I'm interested in getting into martial arts (after not having been involved since elementary school, now in grad school), and have narrowed down which forms I'm interested in that are available in my area, but I need to decide based on my physical abilities/needs.

Basically, I have 4 options:
-Taekwondo (with Jujutsu-style grappling mixed in)
-Hapkido
-Hung Gar Kung Fu

Now for my physical specs: I'm 5'10", 225lbs, in the middle of losing weight via cardio-5x-a-week and weightlifting-2x-a-week, an_ insane_ level of endurance but _terrible_ dexterity/sense of balance /reaction time/motor skills and pigeon feet.

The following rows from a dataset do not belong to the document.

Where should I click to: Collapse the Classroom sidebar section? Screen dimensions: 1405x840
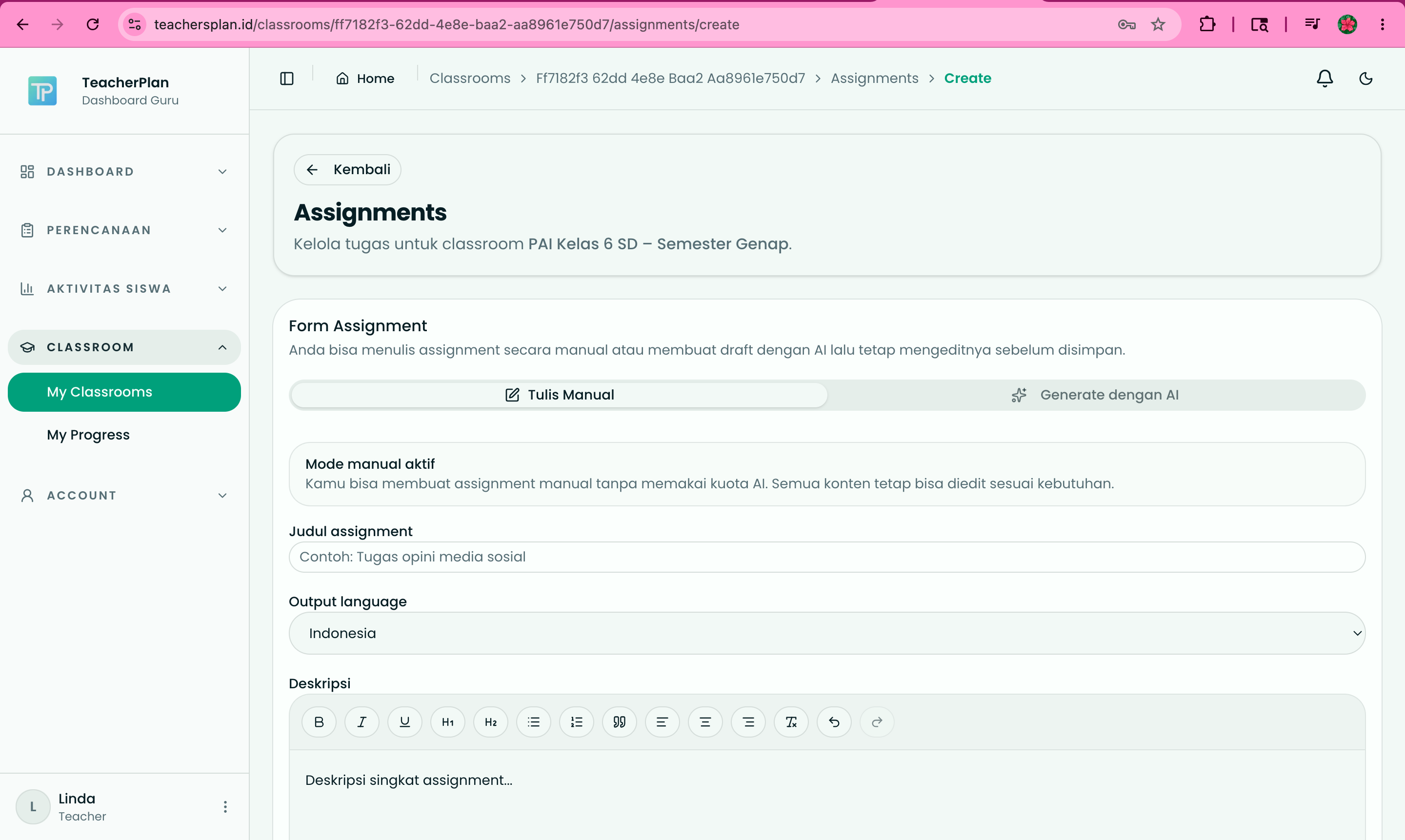124,347
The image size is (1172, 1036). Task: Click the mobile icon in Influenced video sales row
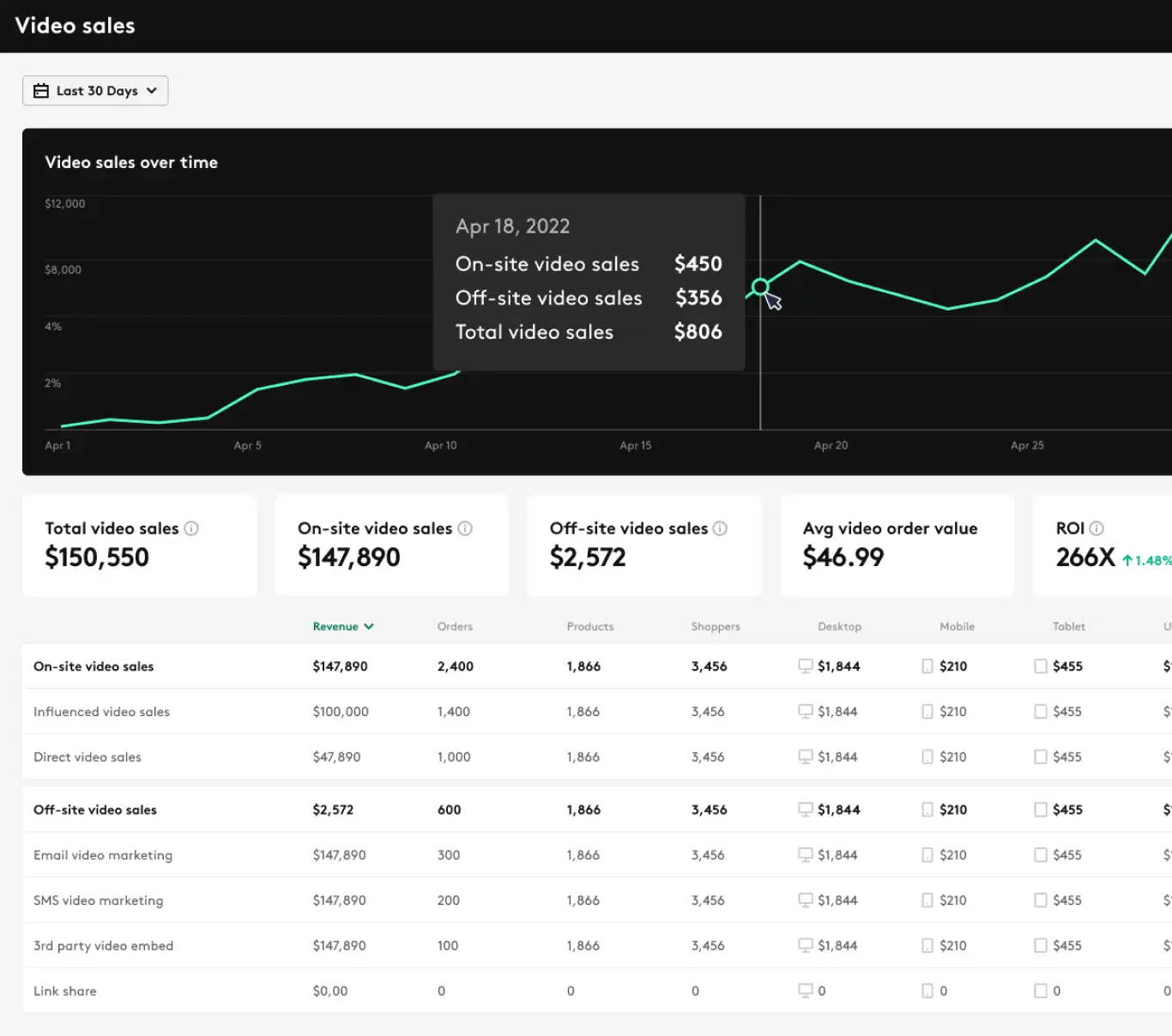[x=927, y=712]
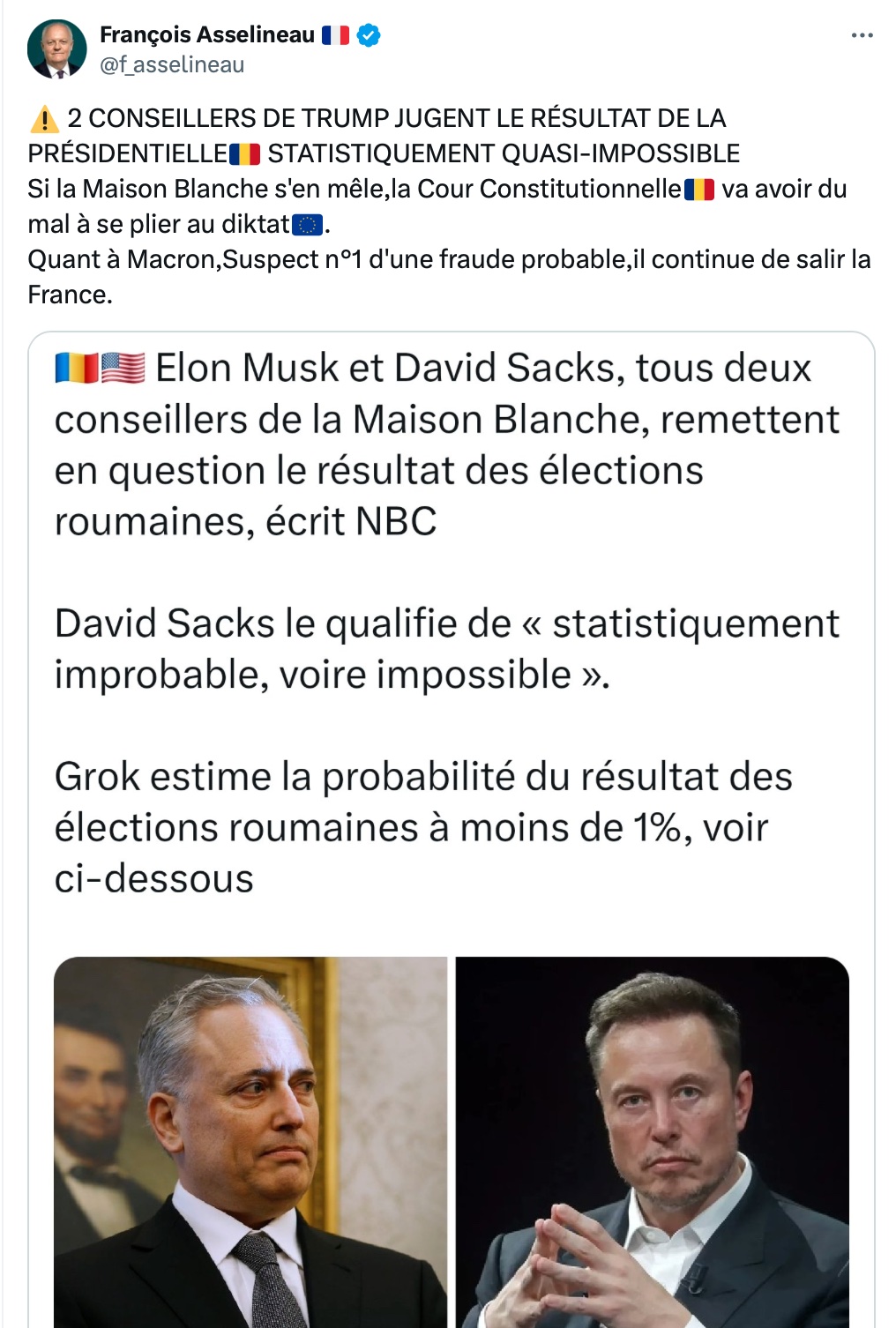Viewport: 896px width, 1328px height.
Task: Click the round profile avatar of the author
Action: [x=57, y=49]
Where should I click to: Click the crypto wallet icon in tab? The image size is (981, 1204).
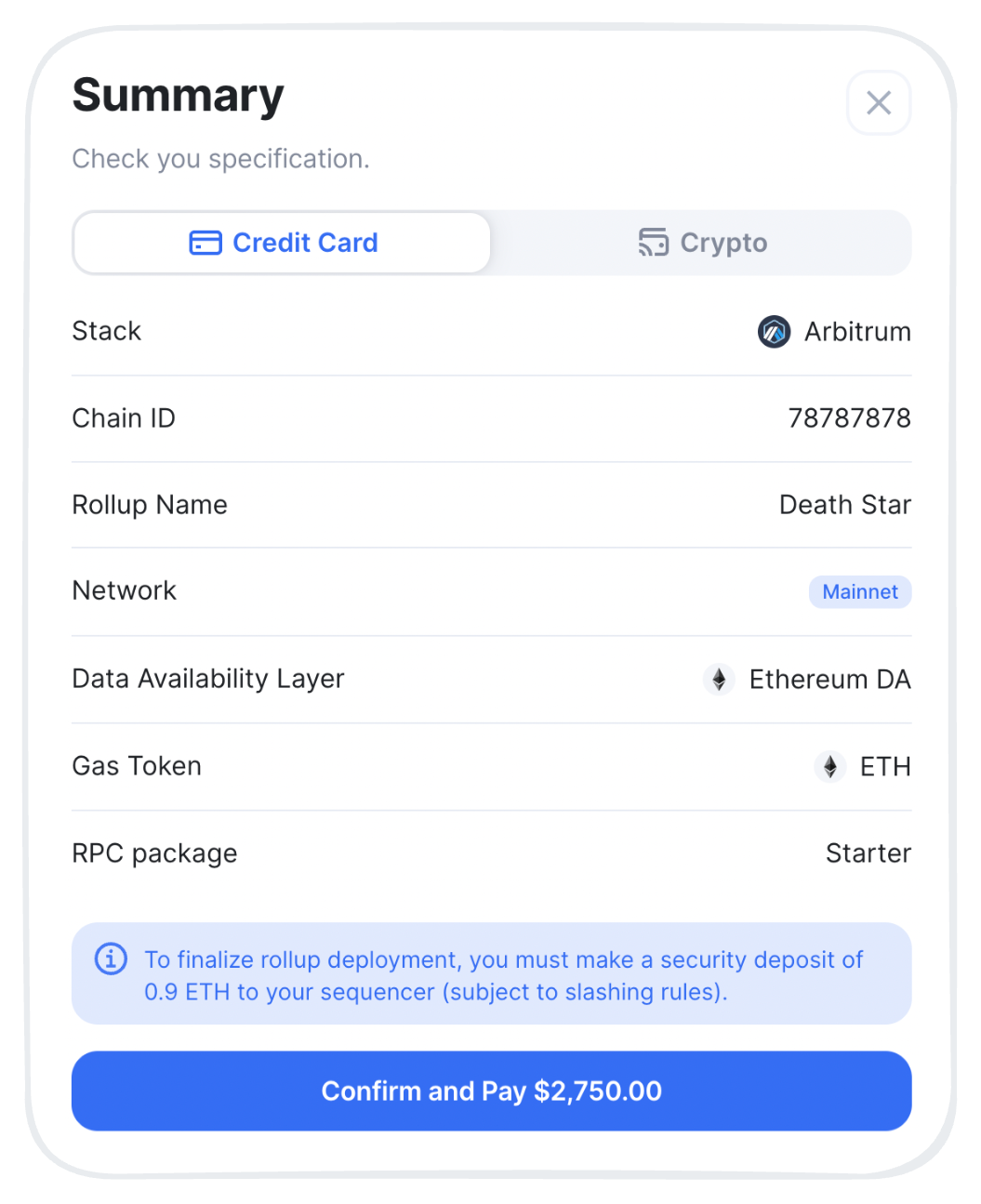click(x=653, y=243)
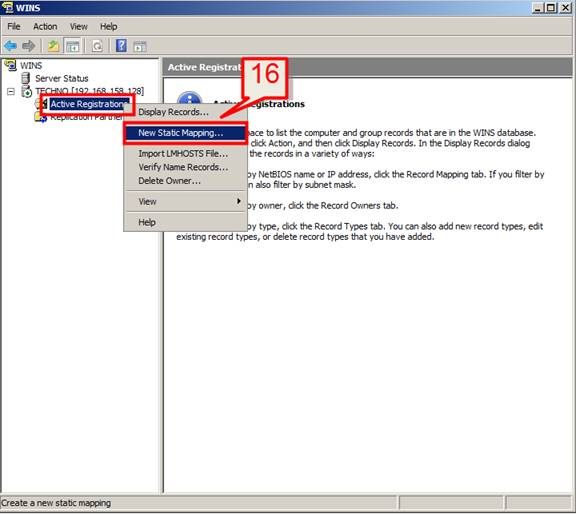The width and height of the screenshot is (576, 514).
Task: Click the WINS root icon in the tree
Action: [10, 65]
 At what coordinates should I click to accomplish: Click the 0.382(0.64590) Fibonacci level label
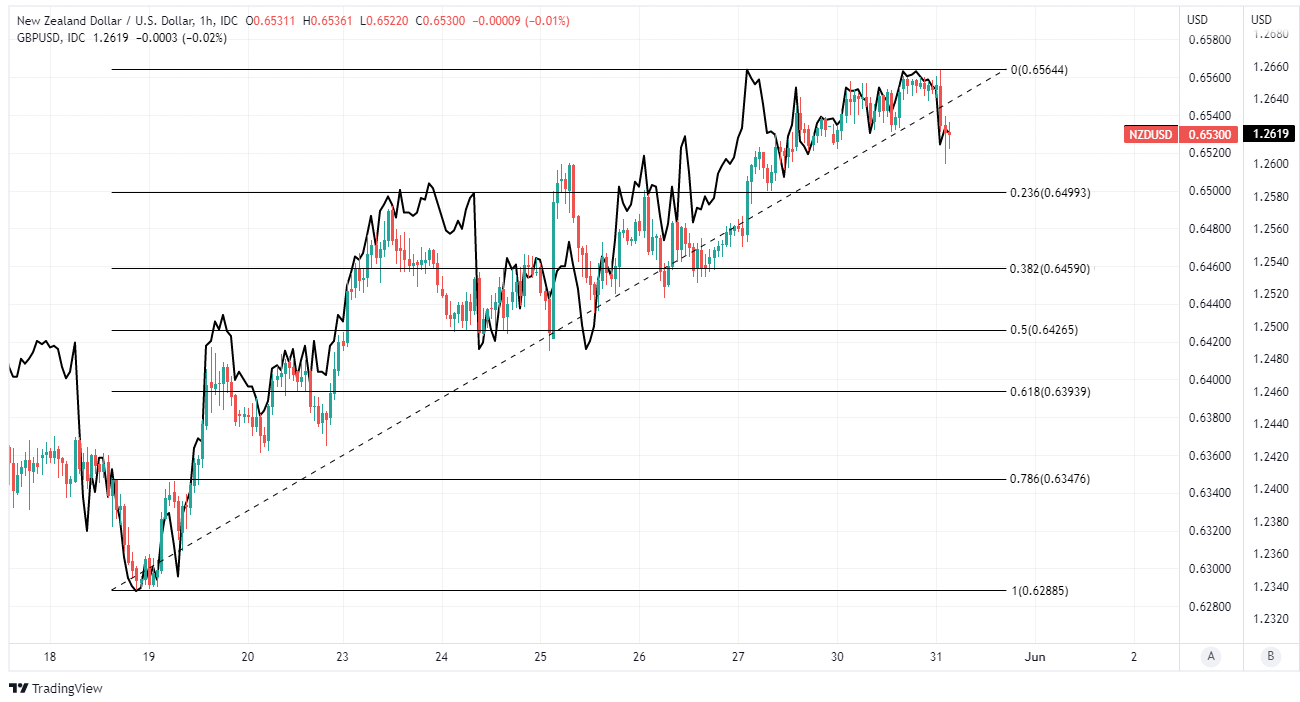coord(1048,268)
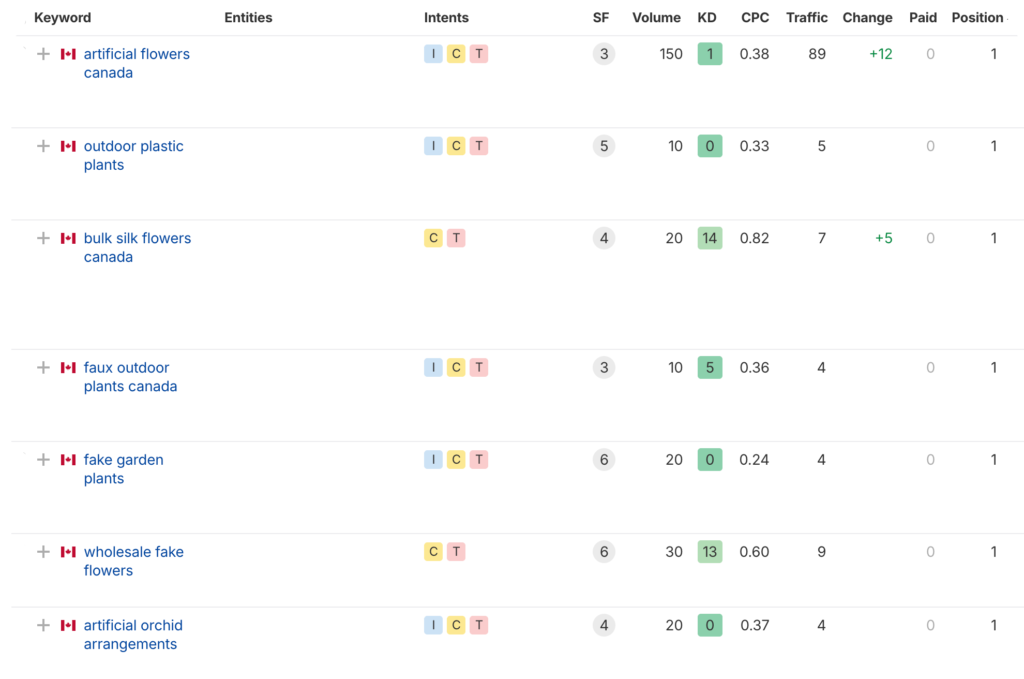Sort table by Position column header
This screenshot has height=679, width=1024.
coord(977,18)
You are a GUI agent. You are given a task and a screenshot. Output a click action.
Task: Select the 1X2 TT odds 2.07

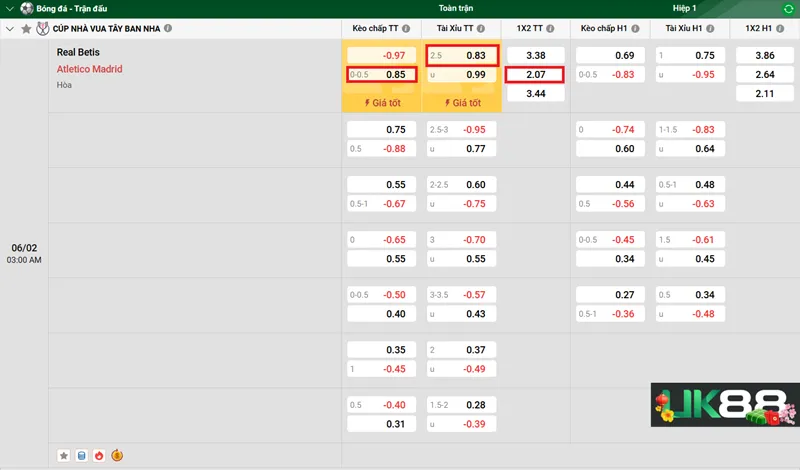535,74
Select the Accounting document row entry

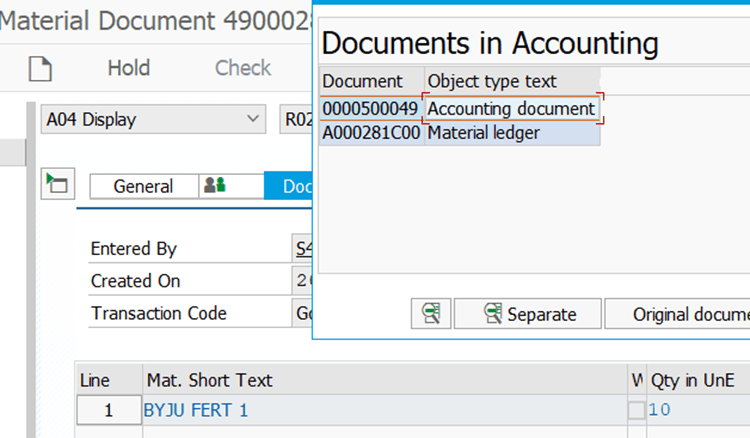point(512,108)
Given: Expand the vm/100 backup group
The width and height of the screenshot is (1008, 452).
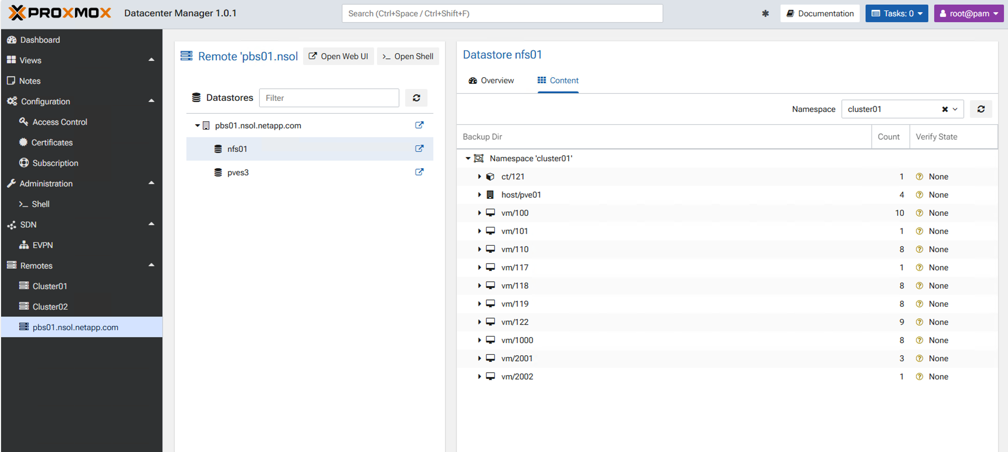Looking at the screenshot, I should point(480,213).
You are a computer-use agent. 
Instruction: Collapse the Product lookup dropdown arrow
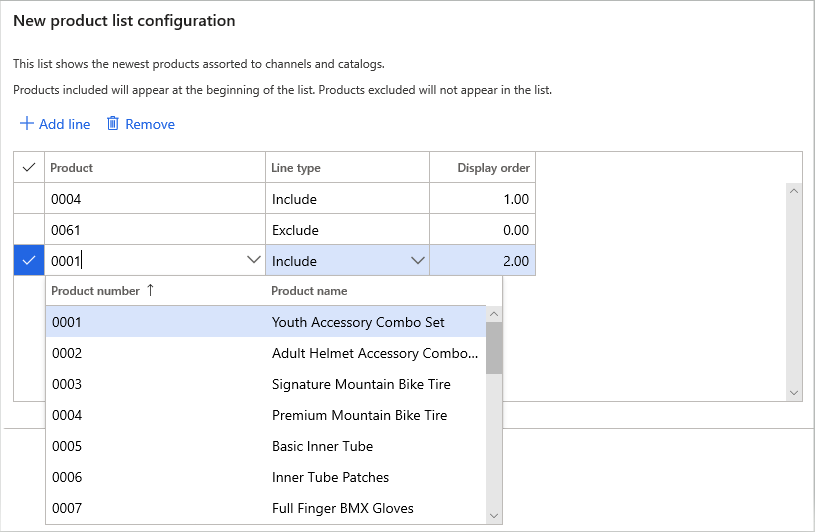pos(253,261)
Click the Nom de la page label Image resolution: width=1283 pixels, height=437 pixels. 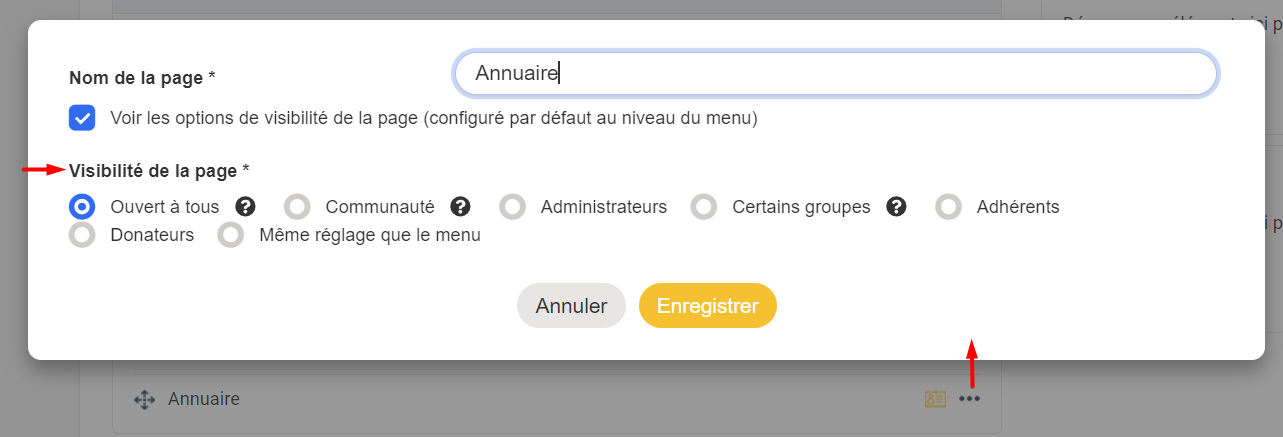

Of those 3, which would work best for me? I have another month to decide, but some feedback would be great so that I can begin my journey!


----------



## Stealthy (Aug 14, 2011)

Meet the Sensei of each school and then make your decision. Sensei trumps Style every time.


----------



## Cyriacus (Aug 14, 2011)

But my Good Man - Martial Arts TEACH Balance and Dexterity! Before i started, i was the definition of "Needs more Speed", and now i can hit pretty damn fast. Its like saying you have a Bad Punch, therefore you cant learn Boxing. They TEACH these things!  Anyway, assuming you dont want to improve your poor crippled pidgeon feet P), Hapkido, since it has the least Striking.In my Opinion, that would work best.


----------



## Andrei (Aug 14, 2011)

Cyriacus said:


> But my Good Man - Martial Arts TEACH Balance and Dexterity! Before i started, i was the definition of "Needs more Speed", and now i can hit pretty damn fast. Its like saying you have a Bad Punch, therefore you cant learn Boxing. They TEACH these things!  Anyway, assuming you dont want to improve your poor crippled pidgeon feet P), Hapkido, since it has the least Striking.In my Opinion, that would work best.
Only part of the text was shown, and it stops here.